Beyond human and democratic rights, this would also mean reclaiming the fundamental citizenship rights of the Iranian people—their rightful sovereignty over their country and its vast resources, which have long been exploited by an unelected elite. The end of the Islamic Republic, as it has existed for the past 45 years, would become an inevitable reality.
The regime may try to stall, hoping to outlast Trump’s presidency, but this is a grave miscalculation. The new generation of Iranians is relentless in its pursuit of change. Even if the Ayatollah believes he can wait out Trump’s term, he cannot withstand the unstoppable force of the Iranian people's demands for freedom. The possibility of a U.S. embassy reopening in Tehran is no longer a far-fetched idea—it is on the horizon.

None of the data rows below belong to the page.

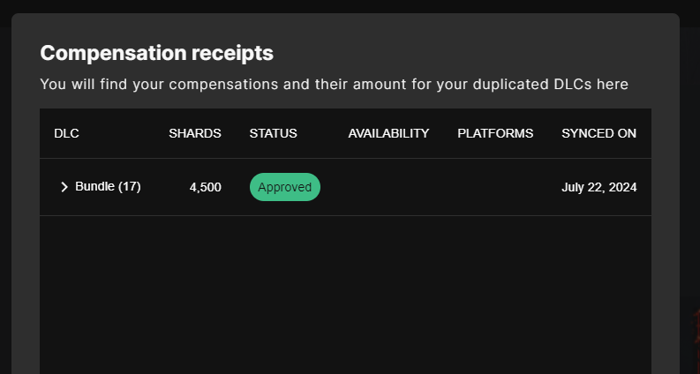Click the description about duplicated DLCs
Screen dimensions: 700x374
pos(334,84)
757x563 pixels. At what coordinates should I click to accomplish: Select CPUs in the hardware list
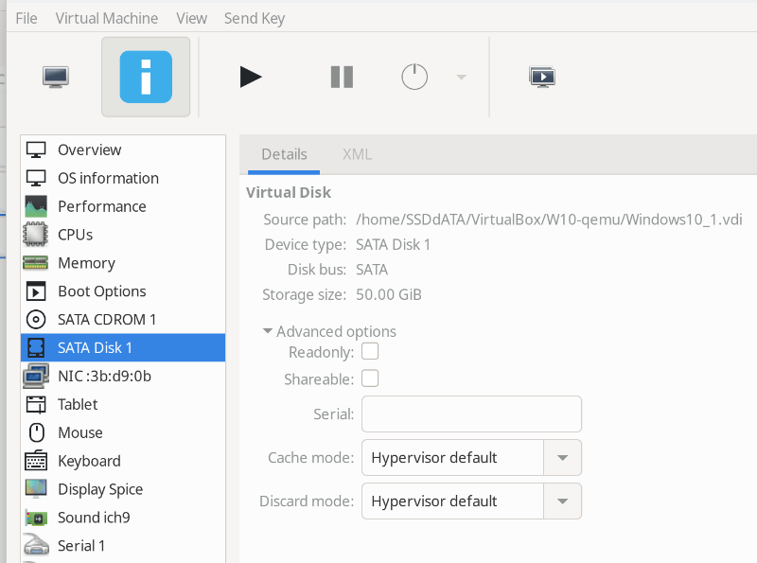tap(76, 235)
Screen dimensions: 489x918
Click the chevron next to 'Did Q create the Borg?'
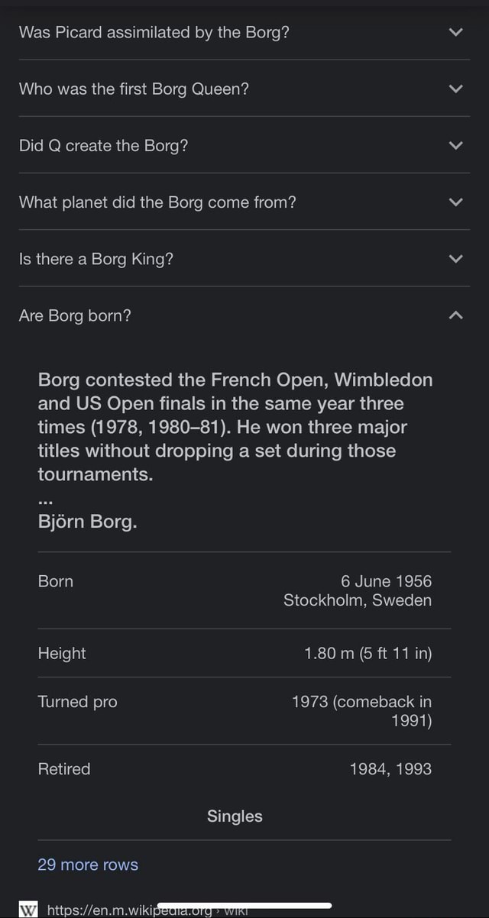point(456,145)
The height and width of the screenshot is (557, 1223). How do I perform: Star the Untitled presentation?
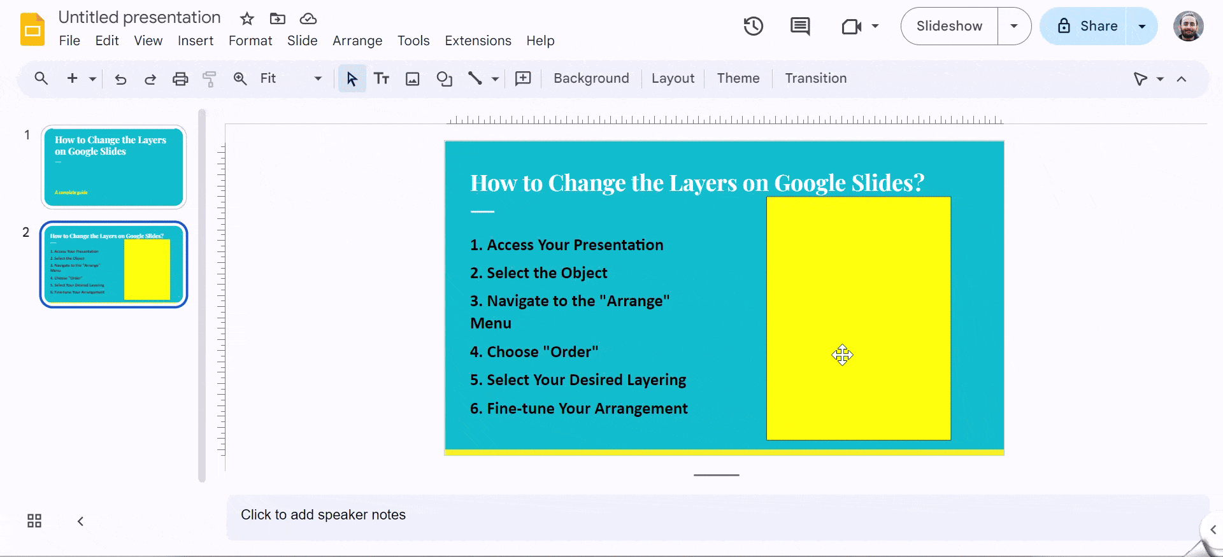[247, 18]
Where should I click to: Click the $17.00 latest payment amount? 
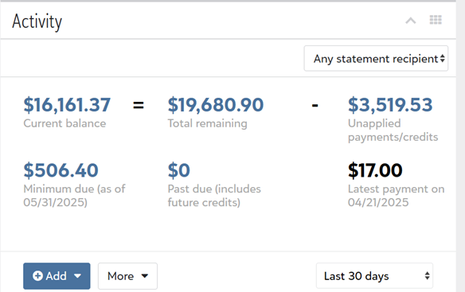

Scenario Two: Defiance and Escalation
The alternative—rejecting Trump's demands and resorting to provocation—carries its own dire consequences. The Ayatollah’s strategy appears to be mobilizing the remnants of Iran’s proxy forces, such as the Houthis in Yemen and Shiite militias in Iraq, like Hashd al-Shaabi. However, this approach is already being met with forceful responses from the United States, its Western allies, and Israel.
At the same time, the regime would face a new wave of crippling sanctions—perhaps harsher than anything seen before. The Iranian economy is already collapsing, with the national currency plunging to record lows, nearing one million rials per U.S. dollar. Inflation has decimated the purchasing power of tens of millions of Iranians, making even basic necessities like meat and chicken unaffordable.
During the Persian New Year celebrations, people across the country chanted, "Ta akhnod kafan nashavad, in vatan vatan nashavad"—"Until we bury the mullahs, our country will never be the homeland we deserve." This powerful declaration encapsulates the growing realization that the Iranian people, as the rightful sovereigns of their nation, must reclaim their homeland from the grip of an unelected dictatorship.
With every passing day, the Ayatollah's grip on power weakens. Whether by submission or defiance, the fall of the Islamic Republic seems inevitable—the only question is how much more suffering the Iranian people will endure before that day comes.